Écrit par Lepetitjournal Cambodge
Publié le 1 janvier 1970, mis à jour le 8 février 2018

 

 

De l'usine au "beer garden". La crise économique a mis à la rue des milliers d'ouvrières. De nouvelles venues dans le secteur du divertissement racontent leurs difficultés.

Des hôtesses attendent le client à l'entrée d'un beer garden (Sovan Philong)
Une foule de jeunes femmes lambinent devant l'entrée d'un 'beer garden'. Elles sont des hôtesses et attendent des clients. Leurs robes sont coupées court, et leur maquillage est savamment  appliqué sous leur chevelure sculptée. Nous sommes face à une scène typique de l'une des antres de la boisson de Phnom Penh. Pourtant une partie des femmes de cet établissement - et sûrement d'un nombre incalculable d'endroits similaires - sont fraîchement arrivées dans le secteur du divertissement.

Sorties d'usine
Selon des chiffres du Ministère du Commerce, la crise financière mondiale a entraîné, au Cambodge, la perte de 75.000 emplois dans le secteur textile entre septembre 2008 et octobre 2009. Les employées licenciées peinaient  à trouver une nouvelle place, aussi certaines ont accepté de travailler comme hôtesse et entraîneuse dans des beer gardens où le marché informel du sexe au Cambodge prospère au grand jour.
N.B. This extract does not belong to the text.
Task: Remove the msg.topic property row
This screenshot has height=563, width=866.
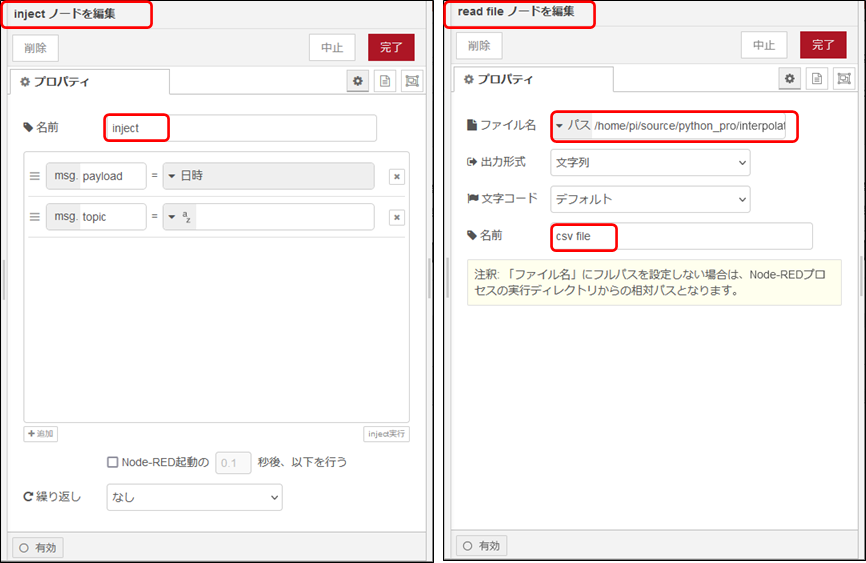Action: [x=397, y=218]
C'est exactement l'histoire qui est arrivée à Huon Chetra, 26 ans, après que l'usine textile qui l'employait ait fermé ses portes l'année dernière. Disposant de peu d'autres alternatives, elle a accepté une place d'hôtesse à Toul Kork. "La première semaine, j'ai été choquée que les hommes saouls harcèlent continuellement mes collègues. L'alcool aidant, ils désiraient nous toucher partout!", se souvient Huon Chetra, qui s'était sentie alors obligée de s'accommoder de ce genre de comportements. "Si j'avais essayé d'empêcher un client de me toucher, il se serait énervé et m'aurait repoussée", continue la jeune femme "et ensuite il m'aurait remplacée par une autre hôtesse. Ce genre de chose arrive à n'importe quelle femme qui travaille dans un beer garden !".
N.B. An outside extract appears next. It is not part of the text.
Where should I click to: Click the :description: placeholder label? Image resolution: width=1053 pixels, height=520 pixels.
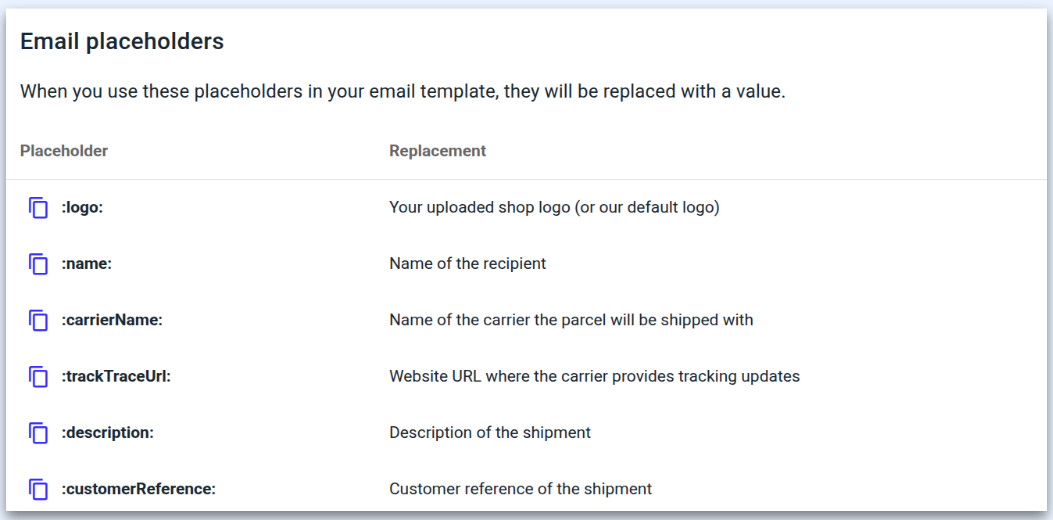107,433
Huon Chetra affirme connaître les dangers du SIDA et être au courant de l'importance d'avoir des relations sexuelles en toute sécurité. Pourtant, la jeune femme  précise aussi qu'elle n'est pas toujours aussi prudente avec ses clients : "Parfois, quand le client est trop saoul, je ne demande pas à utiliser un préservatif". Elle poursuit : "Les dérapages qui arrivent ici ne sont pas surprenants ! Les consommateurs  viennent pour s'amuser et des hommes qui boivent ont envie de toucher une femme et de faire l'amour. Nous nous devons donc d'être 'divertissantes' pour les clients. Si nous les rendons heureux, ils reviendront encore et encore et le beer garden restera ouvert."

Des employés d'un beer garden montent sur scène (Phnom Penh Post)
Des chiffres et des bières

Le nombre d'anciennes employées du textile qui se sont laissées prendre dans l'engrenage du secteur du divertissement, reste vague. Une  mission réalisée l'année dernière par le projet inter agences sur le trafic humain des nations unies (UNIAP), a démontré qu'environ une femme sur 6 parmi les 357 hôtesses interviewées, étaient d'anciennes employées d'usines de textile. "Les salaires déclinent et les heures de travail augmentent", raconte le rapport, "cela conduit ces femmes à quitter leur situation  pour trouver des emplois mieux payés et aux conditions de travail plus favorables, quand bien même il s'agirait du secteur du divertissement."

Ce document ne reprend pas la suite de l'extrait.